» Supplied text:

☆ ☆ ☆ ☆ ☆ ☆ ☆

Team USA Stats, Part 1: Some Data Gymnastics

26 Aug

Now that Super Mario has bored his way back to Tokyo, let us praise Great Britain’s mighty Olympic team, and its world’s best 67 medals, followed by the United States and its 121.

Don’t read that twice – just say hello to the New Math. Here in England, where the media put the mallets to their collective tympani for all-Team GB all the time, one’s ear had to be pressed very close to the radio for news about any athletic glory redounding to anyone else.

But ok. Two weeks of harmless sporting jingoism does wonders for the commonweal, one supposes, and so now I can tell my co-residents here that, glory aside, United States Olympic team has something the British contingent doesn’t: a spreadsheet about its members, available worldwide here:

Just click the Sortable Roster link.

The workbook’s name could be asked about for starters, because properly structured, any data set should be agreeable to sorting. You’ll also take note of the cell borders sectioning off respective sport (team) rosters, demarcations that no longer demarcate once one takes the workbook up on its offer and actually sorts the data by say, Last Name or Height. Because the borders will remain exactly where they were drawn – even when the sorts reorder the records – they’ll now be bordering near-random assortments of athletes.

☆ ☆ ☆ ☆ ☆ ☆ ☆

» Requirement A: Repeat the entries word for word, from the line containing "Open the Инструменты dropdown" down to the end of the entries, including both ends. Leave the pictures out of your answer.

☆ ☆ ☆ ☆ ☆ ☆ ☆

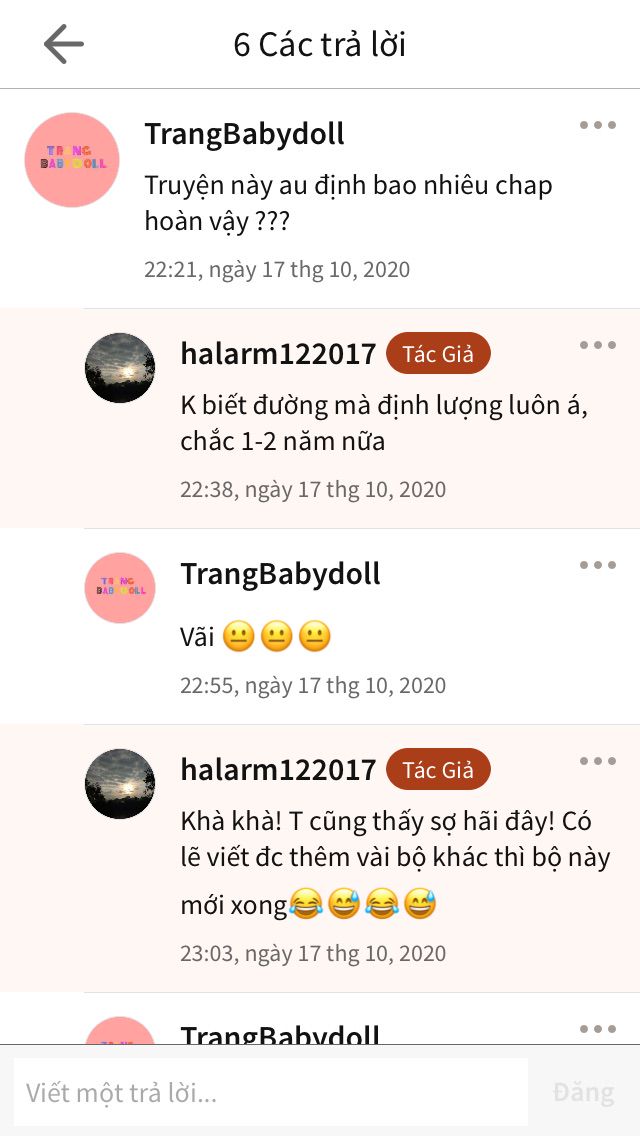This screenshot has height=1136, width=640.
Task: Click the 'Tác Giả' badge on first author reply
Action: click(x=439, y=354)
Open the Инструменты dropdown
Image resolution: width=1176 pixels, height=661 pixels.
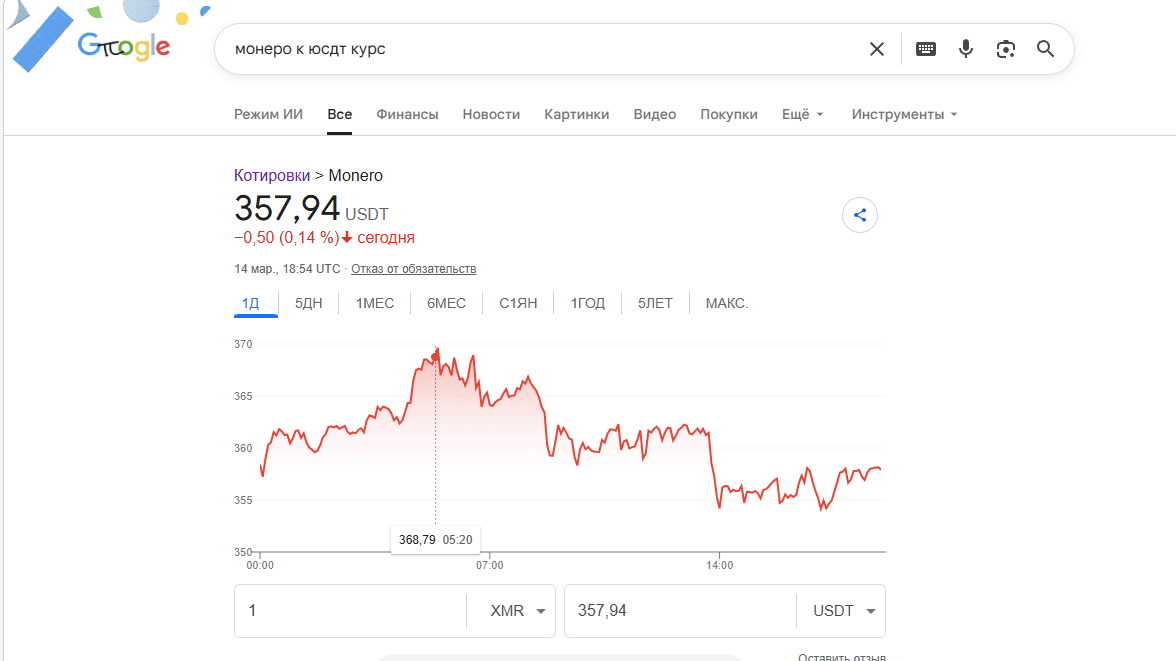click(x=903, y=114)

☆ ☆ ☆ ☆ ☆ ☆ ☆

» Requirement B: Carry on the Team USA roster spreadsheet post from where it stops.

» Written response A:
Open the Инструменты dropdown
Image resolution: width=1176 pixels, height=661 pixels.
click(x=903, y=114)

» Written response B:
But now to the data. The Team USA site lets us know that 124 of the team’s 558 members, about 22%, are California-born, an impressive disproportion over and above the state’s 12% contribution to the American demographic whole. If we want to break team representation out by all states, then, a pretty straightforward pivot table should be up to that task:

Rows: Birth State

Values: Birth State (count)

Straightforward, but problematic, e.g. this excerpt:


We’ve seen this before, and now we’re seeing it again. The Olympics may encourage diversity, but promoting disparate spellings of the same state name is grounds for a DQ, at least in this event. Note the pairs of Calif., Colo. and Fla. in the screen shot, a spate of duplications (and there are others in there) inundated by superfluous spaces. Note as well the misspelled Cailf., and it seems that full attention hasn’t been paid to the business of getting the data in shape.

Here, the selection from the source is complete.